[Stored data]
◇ ◇ ◇ ◇ ◇ ◇ ◇
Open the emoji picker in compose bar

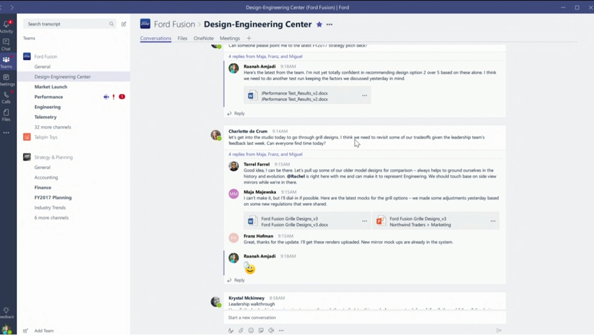point(251,330)
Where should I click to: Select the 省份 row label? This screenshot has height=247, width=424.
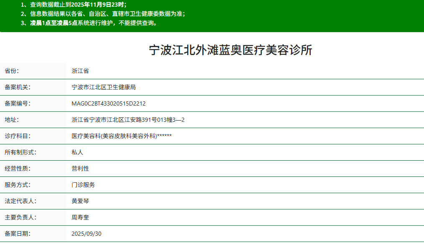(x=11, y=71)
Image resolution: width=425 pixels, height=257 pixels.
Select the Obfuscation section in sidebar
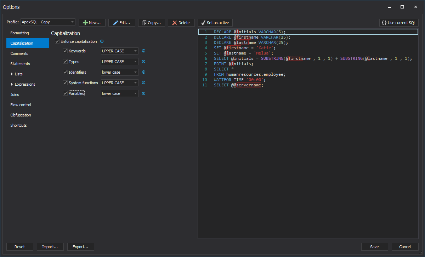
◇ ◇ ◇ ◇ ◇ ◇ ◇
*Work to complete*
Write out every entry exactly. Pictures do not belong in the copy.

*Written answer*
Open the emoji picker in compose bar

point(251,330)
Where should I click to: Select the 省份 row label? This screenshot has height=247, width=424.
(x=11, y=71)
Image resolution: width=425 pixels, height=257 pixels.
Select the Obfuscation section in sidebar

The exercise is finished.